| GIVEN INSTRUCTION 1 |
In the passage on the libpshwpc library, how many "core" routines make up its C/Fortran API?

| DOCUMENT PASSAGE |

At the end of the measurement, the number of events read during each time-slice is then adjusted according to the total run time over all measurements to provide a statistical estimate of the actual number of events that would have been observed if the register had been devoted to a single event. This is a very convenient method of measuring a large number of events when only a few performance counters are available, especially if it's not convenient to make multiple non-multiplexed runs of the program.

By using PAPI as the default performance counter access method, which implements multiplexing based on John May's MPX software, libpshwpc provides support for multiplexing of the counters through PAPI. This is done automatically for you and is noted in the final output file. Multiplexing will only be enabled if required (i.e., the software detects more requested events than can be counted on the available counters).

C / Fortran API

The libpshwpc C/Fortran API allows you to insert calls to the library into your application, enabling you to control the collection of hardware event data. The API is intentionally simple but is sufficient for the needs of many people doing performance analysis in practice. More complex needs (e.g. writing tools, profilers, etc) are probably better served by one of the many academic, research, and commercial products that are available.

The API consists of 5 "core" routines that allow you to control and configure hardware performance measurement. Additionally, two convenience routines (ps_hwpc_PAPI_write and ps_hwpc_PAPI_hl_write) are provided that are intended for applications that already use PAPI directly. These routines convert an existing PAPI event set and associated counter values to PerfSuite's XML format and write the XML document to a disk file. The document can then be used by other PerfSuite command-line, graphical, or Web-based tools.

| GIVEN INSTRUCTION 2 |
Rewrite the rows in the stretch from the line containing "Click the Ocean Wave Simulation title" through the line containing "Toggle the 神奇九转", substituting "Goal" for "Task" and leaving everything else unchanged. Return only those lines.

| DATASET ROWS |
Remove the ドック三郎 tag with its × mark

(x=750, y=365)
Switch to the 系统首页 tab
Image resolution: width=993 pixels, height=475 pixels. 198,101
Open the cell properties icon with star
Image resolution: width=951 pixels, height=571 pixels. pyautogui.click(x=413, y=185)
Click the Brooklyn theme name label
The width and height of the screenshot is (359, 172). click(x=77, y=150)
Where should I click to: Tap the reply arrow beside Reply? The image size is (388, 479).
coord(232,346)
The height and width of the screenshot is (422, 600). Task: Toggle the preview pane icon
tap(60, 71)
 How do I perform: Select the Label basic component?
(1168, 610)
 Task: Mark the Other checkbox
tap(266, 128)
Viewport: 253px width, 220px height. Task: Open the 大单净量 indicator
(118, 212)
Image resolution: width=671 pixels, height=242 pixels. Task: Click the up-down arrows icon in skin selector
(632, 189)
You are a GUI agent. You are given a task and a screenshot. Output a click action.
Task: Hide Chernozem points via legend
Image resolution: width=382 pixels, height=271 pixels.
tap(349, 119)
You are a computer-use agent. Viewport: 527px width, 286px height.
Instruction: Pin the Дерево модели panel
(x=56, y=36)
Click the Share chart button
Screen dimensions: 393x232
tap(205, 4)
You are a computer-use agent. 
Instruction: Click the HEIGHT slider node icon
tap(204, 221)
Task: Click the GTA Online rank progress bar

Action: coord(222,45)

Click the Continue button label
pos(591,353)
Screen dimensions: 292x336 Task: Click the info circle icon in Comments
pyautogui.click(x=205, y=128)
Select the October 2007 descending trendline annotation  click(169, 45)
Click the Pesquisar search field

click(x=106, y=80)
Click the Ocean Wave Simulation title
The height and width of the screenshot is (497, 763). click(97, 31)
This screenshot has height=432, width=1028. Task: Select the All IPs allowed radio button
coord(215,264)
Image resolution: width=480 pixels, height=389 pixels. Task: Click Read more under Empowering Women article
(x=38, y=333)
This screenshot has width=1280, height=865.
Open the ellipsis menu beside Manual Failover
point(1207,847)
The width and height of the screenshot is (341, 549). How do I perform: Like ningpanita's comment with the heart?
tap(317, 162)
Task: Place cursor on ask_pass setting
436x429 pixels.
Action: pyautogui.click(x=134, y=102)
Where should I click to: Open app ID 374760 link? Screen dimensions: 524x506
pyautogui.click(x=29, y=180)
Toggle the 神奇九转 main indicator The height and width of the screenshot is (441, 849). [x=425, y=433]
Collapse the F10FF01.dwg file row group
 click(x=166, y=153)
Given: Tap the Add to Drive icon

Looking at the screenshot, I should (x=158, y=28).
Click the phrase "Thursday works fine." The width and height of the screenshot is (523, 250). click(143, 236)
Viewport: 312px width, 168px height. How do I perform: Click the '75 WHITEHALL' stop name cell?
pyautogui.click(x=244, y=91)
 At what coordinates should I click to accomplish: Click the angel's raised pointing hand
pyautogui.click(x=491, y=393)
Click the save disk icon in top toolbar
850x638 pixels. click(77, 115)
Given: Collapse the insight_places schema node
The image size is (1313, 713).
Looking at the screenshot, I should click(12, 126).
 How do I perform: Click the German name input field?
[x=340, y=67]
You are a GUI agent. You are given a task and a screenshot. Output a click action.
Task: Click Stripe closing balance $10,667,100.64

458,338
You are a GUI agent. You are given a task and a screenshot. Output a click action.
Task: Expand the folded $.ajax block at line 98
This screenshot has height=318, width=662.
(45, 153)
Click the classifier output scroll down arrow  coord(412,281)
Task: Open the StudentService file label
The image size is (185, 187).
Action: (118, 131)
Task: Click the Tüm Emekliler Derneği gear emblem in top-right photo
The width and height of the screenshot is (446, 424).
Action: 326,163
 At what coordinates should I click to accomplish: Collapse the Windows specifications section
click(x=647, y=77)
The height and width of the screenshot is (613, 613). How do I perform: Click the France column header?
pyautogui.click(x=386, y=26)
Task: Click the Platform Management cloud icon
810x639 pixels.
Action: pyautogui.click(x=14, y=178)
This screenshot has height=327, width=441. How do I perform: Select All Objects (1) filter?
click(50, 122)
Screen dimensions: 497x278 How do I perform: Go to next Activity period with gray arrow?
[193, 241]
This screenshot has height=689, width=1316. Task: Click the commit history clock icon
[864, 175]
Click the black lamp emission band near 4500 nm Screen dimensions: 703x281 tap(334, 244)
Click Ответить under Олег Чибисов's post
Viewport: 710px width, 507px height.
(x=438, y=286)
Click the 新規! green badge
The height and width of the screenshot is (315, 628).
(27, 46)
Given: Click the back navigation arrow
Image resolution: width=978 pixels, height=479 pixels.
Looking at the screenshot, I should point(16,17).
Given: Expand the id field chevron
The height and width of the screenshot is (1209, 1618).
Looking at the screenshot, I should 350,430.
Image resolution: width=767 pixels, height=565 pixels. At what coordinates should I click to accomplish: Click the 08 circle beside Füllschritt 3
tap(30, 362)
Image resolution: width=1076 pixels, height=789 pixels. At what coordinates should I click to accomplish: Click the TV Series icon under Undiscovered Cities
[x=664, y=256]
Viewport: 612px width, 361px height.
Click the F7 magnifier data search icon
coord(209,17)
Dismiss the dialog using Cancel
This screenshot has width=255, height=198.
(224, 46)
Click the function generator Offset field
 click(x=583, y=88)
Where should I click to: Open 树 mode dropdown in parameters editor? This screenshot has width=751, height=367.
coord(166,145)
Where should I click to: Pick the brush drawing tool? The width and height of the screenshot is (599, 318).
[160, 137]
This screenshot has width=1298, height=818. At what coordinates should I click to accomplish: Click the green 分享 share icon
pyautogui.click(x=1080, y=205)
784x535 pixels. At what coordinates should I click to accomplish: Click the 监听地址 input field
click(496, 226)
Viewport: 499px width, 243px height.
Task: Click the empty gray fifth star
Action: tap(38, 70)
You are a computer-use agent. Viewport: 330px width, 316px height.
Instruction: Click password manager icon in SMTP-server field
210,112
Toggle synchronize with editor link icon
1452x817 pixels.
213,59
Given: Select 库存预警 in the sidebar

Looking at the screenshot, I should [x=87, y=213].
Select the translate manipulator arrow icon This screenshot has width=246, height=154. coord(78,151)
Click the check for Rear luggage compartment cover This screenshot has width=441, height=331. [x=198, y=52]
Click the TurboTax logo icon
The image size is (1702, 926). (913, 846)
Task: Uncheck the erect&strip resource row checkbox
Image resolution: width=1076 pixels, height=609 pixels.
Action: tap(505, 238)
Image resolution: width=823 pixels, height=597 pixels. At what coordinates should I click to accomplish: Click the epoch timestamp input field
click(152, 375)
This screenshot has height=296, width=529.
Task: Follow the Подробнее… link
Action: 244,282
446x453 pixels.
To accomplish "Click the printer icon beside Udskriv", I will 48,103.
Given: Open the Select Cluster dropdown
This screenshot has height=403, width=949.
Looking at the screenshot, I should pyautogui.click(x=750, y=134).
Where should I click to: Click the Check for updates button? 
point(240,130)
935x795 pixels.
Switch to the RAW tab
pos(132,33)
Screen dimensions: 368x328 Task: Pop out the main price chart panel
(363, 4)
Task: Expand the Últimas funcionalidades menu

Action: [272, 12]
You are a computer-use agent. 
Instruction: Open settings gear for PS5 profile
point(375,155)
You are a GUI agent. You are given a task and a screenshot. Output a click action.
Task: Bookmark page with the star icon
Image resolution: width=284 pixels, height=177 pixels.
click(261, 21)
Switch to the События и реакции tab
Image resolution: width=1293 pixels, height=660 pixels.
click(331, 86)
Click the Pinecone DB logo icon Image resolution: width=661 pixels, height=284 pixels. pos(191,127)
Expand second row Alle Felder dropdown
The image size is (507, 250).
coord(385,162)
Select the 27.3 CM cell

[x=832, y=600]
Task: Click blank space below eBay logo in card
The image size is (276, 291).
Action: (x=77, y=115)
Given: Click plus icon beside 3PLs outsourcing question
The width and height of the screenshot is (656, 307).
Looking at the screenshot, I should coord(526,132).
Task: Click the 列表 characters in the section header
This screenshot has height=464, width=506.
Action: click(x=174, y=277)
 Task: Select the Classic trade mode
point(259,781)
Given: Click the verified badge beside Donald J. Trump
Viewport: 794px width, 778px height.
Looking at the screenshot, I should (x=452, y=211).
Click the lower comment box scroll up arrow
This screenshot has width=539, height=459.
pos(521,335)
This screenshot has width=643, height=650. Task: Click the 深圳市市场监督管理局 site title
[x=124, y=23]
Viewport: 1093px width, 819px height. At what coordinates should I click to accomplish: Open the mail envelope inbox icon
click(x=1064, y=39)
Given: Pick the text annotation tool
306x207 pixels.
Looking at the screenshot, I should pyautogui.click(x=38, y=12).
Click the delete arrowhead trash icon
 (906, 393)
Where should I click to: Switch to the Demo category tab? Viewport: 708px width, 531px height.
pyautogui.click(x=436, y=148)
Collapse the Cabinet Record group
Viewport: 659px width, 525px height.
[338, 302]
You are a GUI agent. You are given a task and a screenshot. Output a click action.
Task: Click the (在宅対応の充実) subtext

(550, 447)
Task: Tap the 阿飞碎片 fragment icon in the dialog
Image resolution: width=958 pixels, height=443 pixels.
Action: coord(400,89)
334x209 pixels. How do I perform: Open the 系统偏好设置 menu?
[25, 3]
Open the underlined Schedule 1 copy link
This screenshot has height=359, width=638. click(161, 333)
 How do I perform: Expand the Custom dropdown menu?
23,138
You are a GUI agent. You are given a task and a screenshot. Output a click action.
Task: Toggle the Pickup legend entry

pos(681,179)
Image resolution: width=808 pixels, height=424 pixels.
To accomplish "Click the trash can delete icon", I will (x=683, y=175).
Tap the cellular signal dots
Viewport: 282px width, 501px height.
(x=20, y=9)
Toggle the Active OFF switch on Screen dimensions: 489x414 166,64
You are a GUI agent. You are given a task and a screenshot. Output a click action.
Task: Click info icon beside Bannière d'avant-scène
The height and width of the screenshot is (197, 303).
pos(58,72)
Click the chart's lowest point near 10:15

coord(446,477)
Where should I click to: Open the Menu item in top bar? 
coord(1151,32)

| TASK OUTPUT 1 |
Five.

| TASK OUTPUT 2 |
Click the Ocean Wave Simulation title
The height and width of the screenshot is (497, 763). click(97, 31)
This screenshot has height=432, width=1028. Goal: Select the All IPs allowed radio button
coord(215,264)
Image resolution: width=480 pixels, height=389 pixels. Goal: Click Read more under Empowering Women article
(x=38, y=333)
This screenshot has width=1280, height=865.
Open the ellipsis menu beside Manual Failover
point(1207,847)
The width and height of the screenshot is (341, 549). How do I perform: Like ningpanita's comment with the heart?
tap(317, 162)
Goal: Place cursor on ask_pass setting
436x429 pixels.
Action: pyautogui.click(x=134, y=102)
Where should I click to: Open app ID 374760 link? Screen dimensions: 524x506
pyautogui.click(x=29, y=180)
Toggle the 神奇九转 main indicator The height and width of the screenshot is (441, 849). [x=425, y=433]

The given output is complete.